Elle nous livre son expertise sur le harcèlement moral au travail.

1. Quelle définition donnée au harcèlement moral?

C'est un terme que je préfère éviter, car il est actuellement un peu galvaudé, et rapidement l'on parle de harcèlement là où il n'est pas forcément.

Si bien que ma définition s'approche beaucoup de la définition juridique : des agissements répétés,  portant atteinte aux droits, à la dignité, à la sa santé physique ou mentale, à l'avenir professionnel d'un salarié.
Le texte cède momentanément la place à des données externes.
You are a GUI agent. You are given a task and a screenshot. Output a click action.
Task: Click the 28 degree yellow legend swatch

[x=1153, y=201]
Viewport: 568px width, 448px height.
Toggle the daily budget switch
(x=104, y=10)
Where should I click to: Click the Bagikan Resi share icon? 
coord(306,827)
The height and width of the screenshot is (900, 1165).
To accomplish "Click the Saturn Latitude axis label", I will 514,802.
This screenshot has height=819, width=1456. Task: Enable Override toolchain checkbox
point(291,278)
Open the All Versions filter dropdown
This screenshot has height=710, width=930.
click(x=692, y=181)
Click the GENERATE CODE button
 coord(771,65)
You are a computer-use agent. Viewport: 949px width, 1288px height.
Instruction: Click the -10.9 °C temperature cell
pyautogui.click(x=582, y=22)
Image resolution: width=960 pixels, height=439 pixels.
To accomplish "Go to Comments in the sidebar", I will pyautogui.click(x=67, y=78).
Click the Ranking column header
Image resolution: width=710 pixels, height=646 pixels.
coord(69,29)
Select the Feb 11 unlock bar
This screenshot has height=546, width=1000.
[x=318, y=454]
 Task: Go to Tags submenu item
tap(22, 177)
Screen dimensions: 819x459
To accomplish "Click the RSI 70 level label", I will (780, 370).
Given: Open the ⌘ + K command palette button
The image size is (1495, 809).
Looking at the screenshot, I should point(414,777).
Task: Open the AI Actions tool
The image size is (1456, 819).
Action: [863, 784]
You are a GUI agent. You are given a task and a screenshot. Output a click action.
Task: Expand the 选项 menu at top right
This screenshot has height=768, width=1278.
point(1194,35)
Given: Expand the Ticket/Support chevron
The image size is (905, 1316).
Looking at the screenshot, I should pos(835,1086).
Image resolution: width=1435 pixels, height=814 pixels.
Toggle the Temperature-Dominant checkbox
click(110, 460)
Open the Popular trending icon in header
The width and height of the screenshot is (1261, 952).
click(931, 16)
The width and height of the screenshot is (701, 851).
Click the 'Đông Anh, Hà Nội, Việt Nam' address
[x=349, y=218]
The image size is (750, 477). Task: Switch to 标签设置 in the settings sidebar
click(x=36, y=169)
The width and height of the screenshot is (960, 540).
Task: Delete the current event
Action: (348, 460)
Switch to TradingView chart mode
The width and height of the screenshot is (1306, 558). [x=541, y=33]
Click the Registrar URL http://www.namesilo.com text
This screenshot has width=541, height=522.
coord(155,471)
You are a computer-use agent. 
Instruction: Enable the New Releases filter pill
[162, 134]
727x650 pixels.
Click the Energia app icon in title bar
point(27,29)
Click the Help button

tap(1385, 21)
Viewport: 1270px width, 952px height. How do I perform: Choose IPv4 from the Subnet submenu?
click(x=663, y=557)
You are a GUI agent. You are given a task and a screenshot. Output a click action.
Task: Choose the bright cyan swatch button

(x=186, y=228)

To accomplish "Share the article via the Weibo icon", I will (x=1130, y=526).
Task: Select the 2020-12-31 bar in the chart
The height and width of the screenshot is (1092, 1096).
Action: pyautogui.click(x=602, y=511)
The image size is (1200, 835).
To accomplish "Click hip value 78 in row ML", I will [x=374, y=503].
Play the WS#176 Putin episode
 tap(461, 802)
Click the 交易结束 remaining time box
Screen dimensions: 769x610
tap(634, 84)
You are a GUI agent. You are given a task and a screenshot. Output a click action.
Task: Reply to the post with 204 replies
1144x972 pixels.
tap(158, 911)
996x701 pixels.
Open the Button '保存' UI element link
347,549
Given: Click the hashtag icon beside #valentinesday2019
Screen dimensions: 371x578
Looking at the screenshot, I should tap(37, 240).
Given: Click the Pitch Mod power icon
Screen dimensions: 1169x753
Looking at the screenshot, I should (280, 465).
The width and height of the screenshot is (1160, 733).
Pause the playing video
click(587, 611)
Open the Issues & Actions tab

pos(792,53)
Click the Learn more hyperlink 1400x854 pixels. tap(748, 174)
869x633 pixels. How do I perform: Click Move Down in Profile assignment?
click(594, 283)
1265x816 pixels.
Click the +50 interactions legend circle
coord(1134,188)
Concernant la nature de ses actes, je me rapporte régulièrement à la liste conçue par Marie-France Hirigoyen qui est une référence en matière de harcèlement moral, qui répertorie quatre types d'agissements :

  • Ceux qui portent atteinte à ses conditions de travail (décisions systématiquement critiquées, consignes impossibles à exécuter...),
  • Ceux qui isolent la victime (couper la parole, refuser de lui parler, ne pas la convier aux réunions où sont ses collègues...),
  • Ceux qui l'atteignent dans sa dignité (rumeurs, moqueries, humiliations...) et
  • Les violences verbales, physiques ou sexuelles (hurlement, bousculades, menaces...).

Parmi les exemples que je rencontre régulièrement, je citerai les consignes contradictoires, quand un manager demande une chose, puis change d'avis, modifie les objectifs en cours de route ou demande quelque chose qui est impossible à réaliser, ou encore l'isolement de la victime en la décrédibilisant auprès de ses collègues.

2. Quels sont les signes d'un salarié souffrant de harcèlement moral?

A. A QUEL MOMENT PARLER DE HARCELEMENT MORAL

Ce qui est parfois difficile pour un salarié, c'est de distinguer ce qui relève du factuel et ce qui est une interprétation.

Lorsqu'un salarié est capable de citer plusieurs exemples concrets et précis d'actes, de remarques qui génèrent chez lui de la souffrance, un mal-être légitime, il peut s'estimer victime de harcèlement moral. Néanmoins, cela ne suffira pas toujours à lui permettre d'obtenir gain de cause...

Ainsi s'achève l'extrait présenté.